Ghost Estates Haunt Ireland

What should have been a fine terrace of houses on the Rinuccini private housing development in Portlaoise, stands unfinished facing onto the main road and backs onto the occupied section of the estate (Photocall)
Nothing captures the despair and destruction left behind by the bursting of Ireland's property bubble better than photos like these.
And there are thousands upon thousands of others.
A website has been created (www.ghostestates.com) which reveals the complete scale of the disaster.
It's a Google-map of Ireland with red pins marking the locations of abandoned building sites.
Click on the pin, and you will see a photograph of the estate or site concerned.
The map of Ireland is covered with red pins - every province, every county, almost every town is represented.
The website was the work of ordinary citizens, but this week an official State study was published which put exact numbers and locations on the problem.
The Department of Environment study confirmed there are more than 2,800 ghost estates in Ireland.
Building has started on 120,000 homes in these estates, but only 77,000 are complete and lived in.
That means there are 33,000 empty, vacant, unsold or incomplete houses and apartments across the country.
Ten thousand of these houses are in the early stages of construction and have been completely abandoned.
In fact, builders are only continuing to work in one-in-six of the ghost estates.
The report breaks down the figures, county-by-county.
Worst affected are Carlow, Leitrim, Roscommon, Sligo and Longford.
Cork has the most unsold homes with 3,427.
But it's not just the empty or abandoned houses that are the problem - the real victims are those who bought houses or apartments in Phase 1 of the developments.
In many cases, homeowners who live on estates where building work has ceased have also been abandoned and left without essential services.
Sewers have been left open on the sites, water is contaminated and security lax.
Thousands of homes are not served by roads, paths and public lighting - many of these essentials would be "finishing touches", undertaken by developers when the entire estate was completed.

The Battery Court luxury new housing development in Longford Town lays unfinished (Photocall)
An expert group has now been set up to look at how to deal with the problem.
It comprises, among others, local authorities, NAMA (the agency set up to take over non-performing loans from banks and pursue developers - it will end up owning many of these estates), representatives of the Construction Industry and health and safety authorities.
The choices they face are stark.
Experts say it could cost up to one billion euro to complete all the estates on which work has begun.
There is simply no money to do this, nor is there a market for all the houses if completed.
A portion of the houses will be taken over by NAMA, and completed and sold for as much as they can get.

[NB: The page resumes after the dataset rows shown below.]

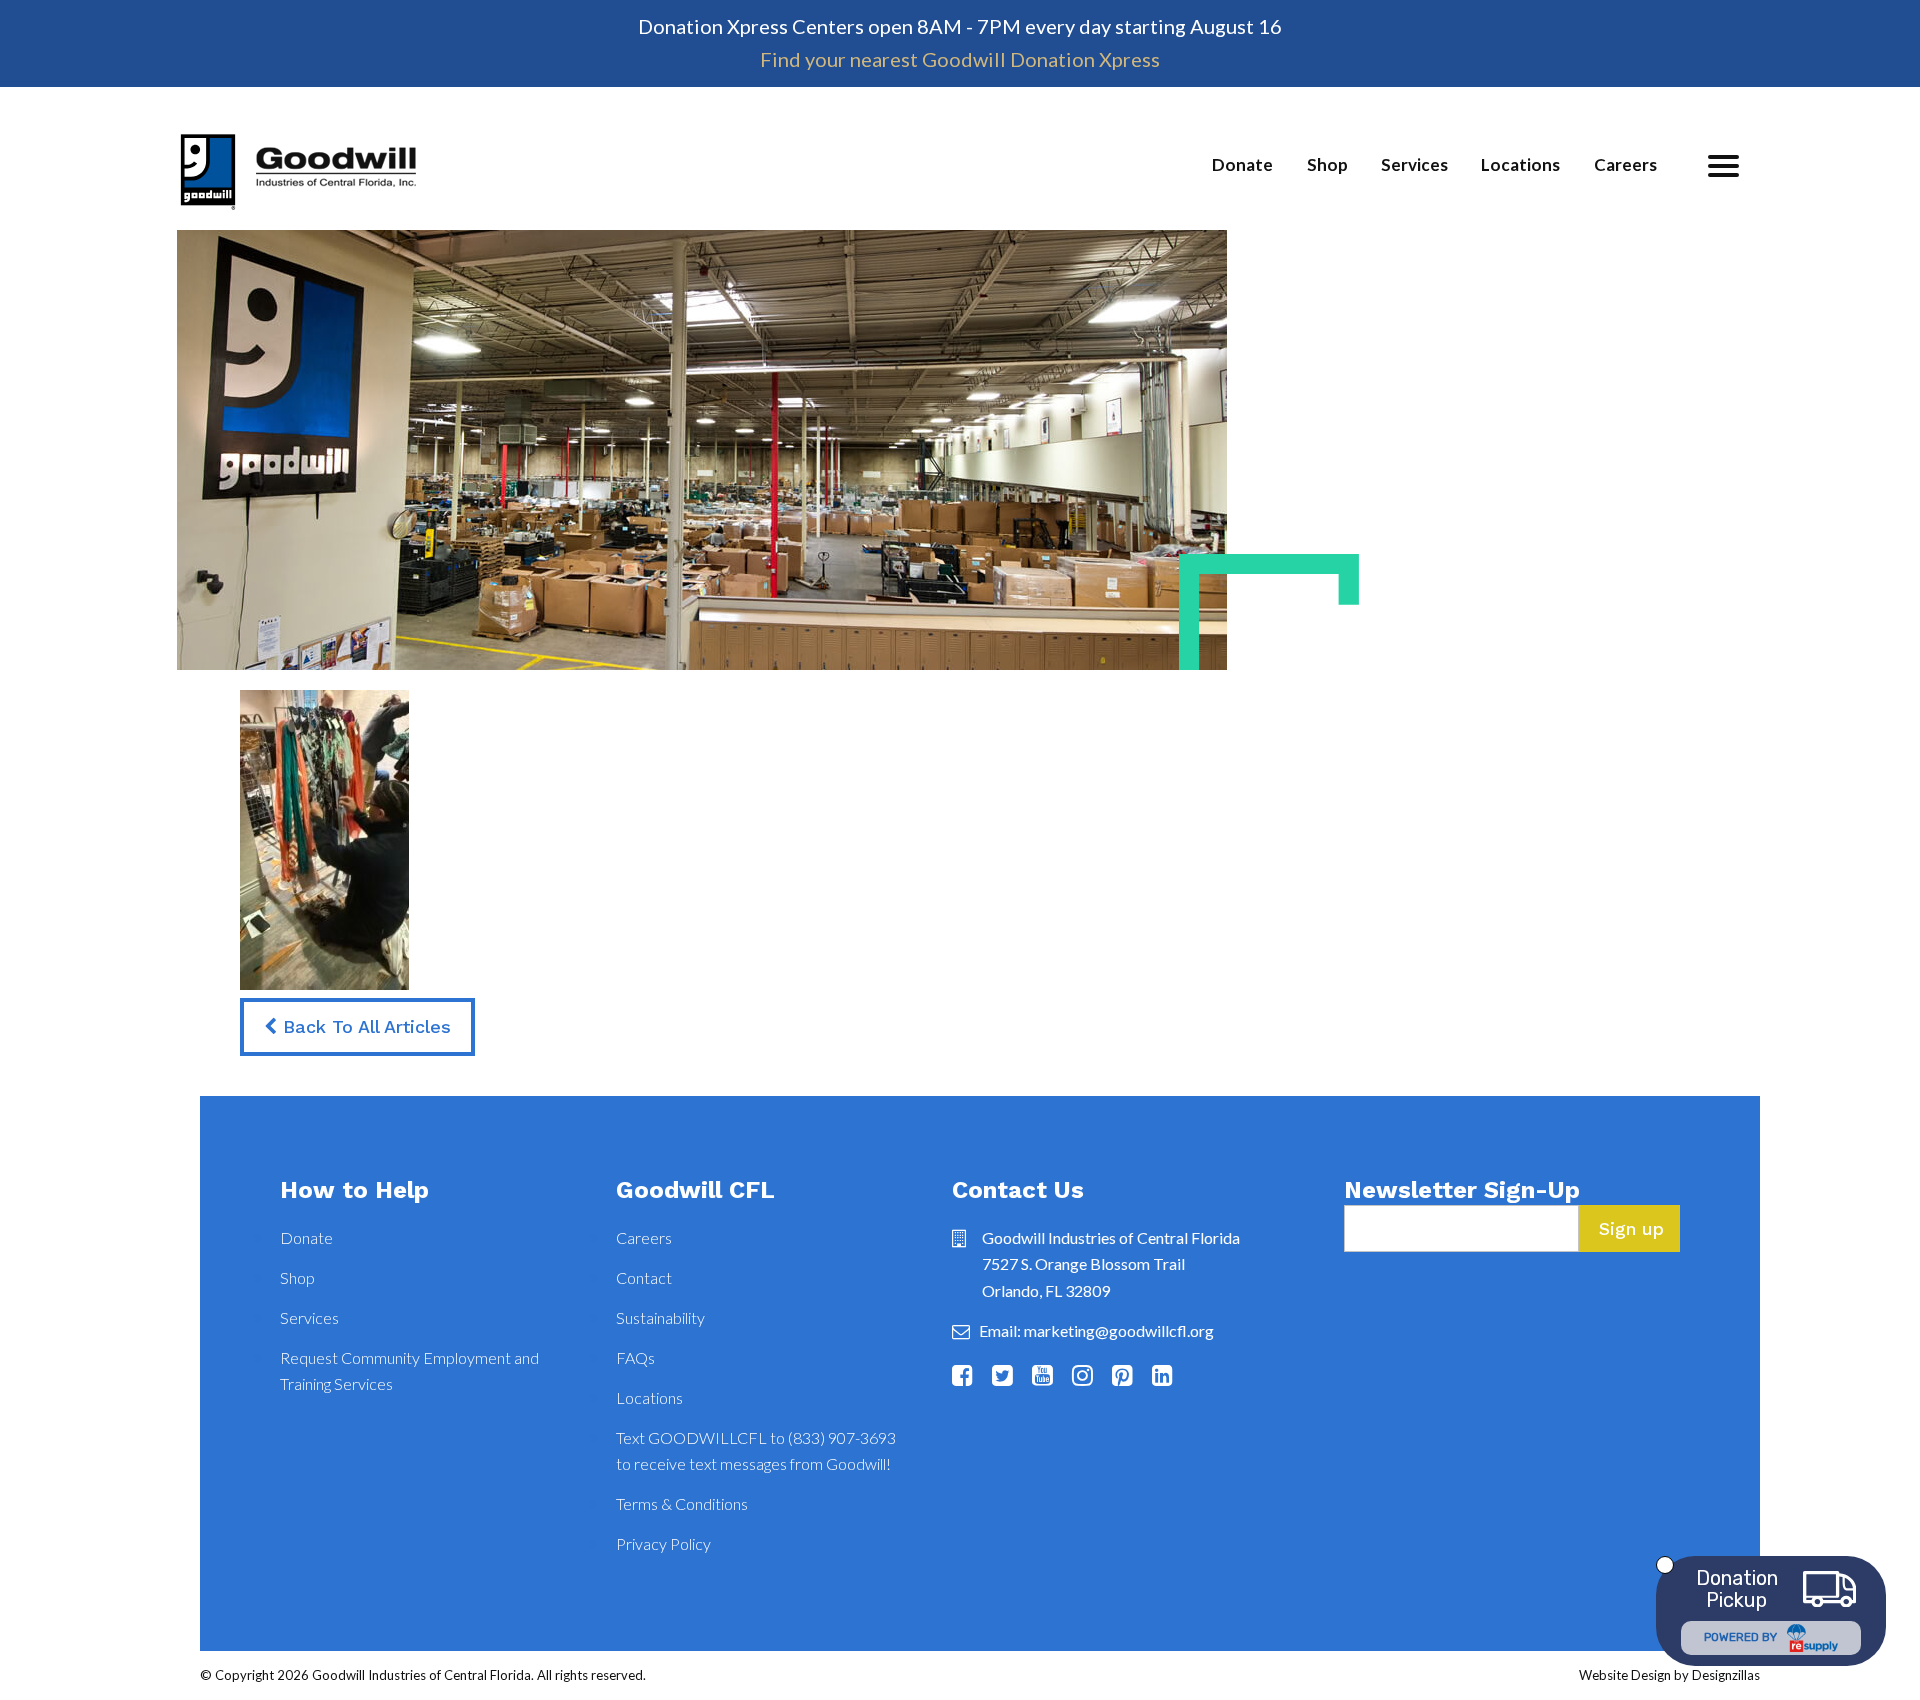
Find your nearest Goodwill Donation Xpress (960, 59)
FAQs (635, 1357)
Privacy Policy (663, 1543)
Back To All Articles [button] (364, 1026)
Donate (1242, 164)
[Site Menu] (1723, 166)
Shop (1327, 164)
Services (1414, 164)
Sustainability (660, 1317)
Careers (1625, 164)
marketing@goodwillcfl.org (1119, 1330)
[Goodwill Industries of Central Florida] (298, 181)
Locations (1520, 164)
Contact (644, 1277)
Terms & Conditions (682, 1503)
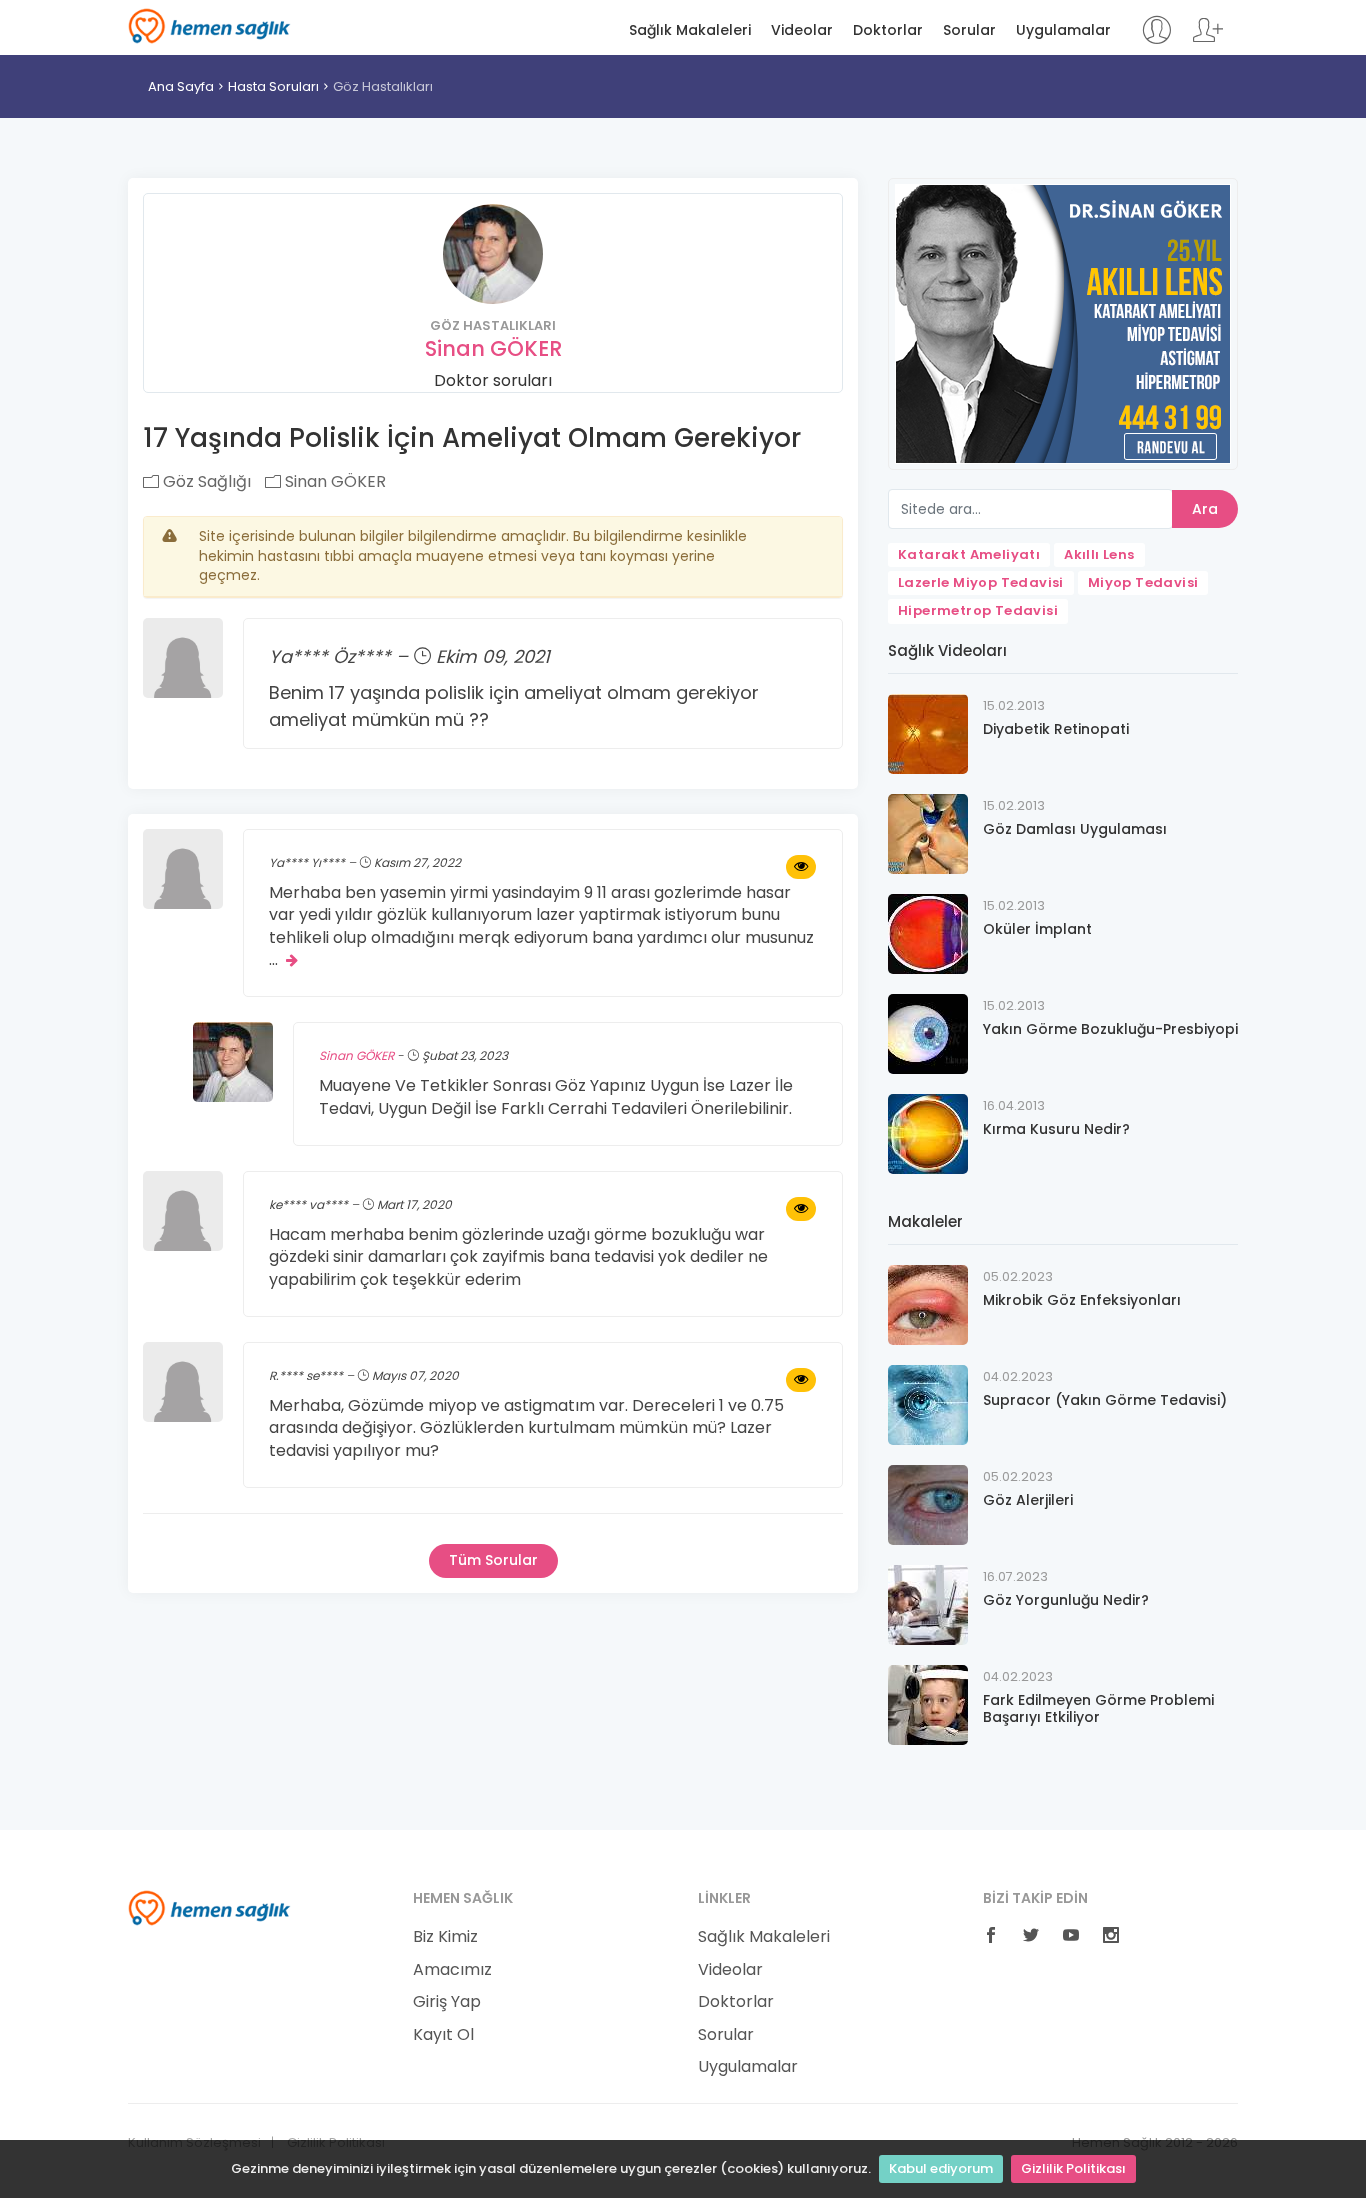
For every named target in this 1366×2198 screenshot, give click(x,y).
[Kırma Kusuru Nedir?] (928, 1132)
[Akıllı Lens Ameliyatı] (1063, 322)
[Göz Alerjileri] (928, 1503)
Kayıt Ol (443, 2035)
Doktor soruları (493, 380)
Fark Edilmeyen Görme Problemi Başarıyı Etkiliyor (1098, 1708)
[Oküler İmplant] (928, 932)
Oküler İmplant (1037, 929)
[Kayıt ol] (1208, 39)
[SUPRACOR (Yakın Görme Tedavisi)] (928, 1403)
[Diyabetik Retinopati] (928, 732)
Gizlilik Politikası (1073, 2168)
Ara (1205, 509)
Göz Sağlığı (205, 481)
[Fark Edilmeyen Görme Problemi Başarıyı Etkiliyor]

Others will be allocated to social housing - good news for those on waiting lists, but perhaps not what many of those who bought houses in these estates for inflated prices were expecting when they took out their massive mortgages.
There has been talk of converting some ghost estates that are near completion into hospice or nursing home communities.
But the awful truth is that hundreds if not thousands of these properties will simply bulldozed to the ground - symbols of the foolishness and recklessness that has brought Ireland to its knees.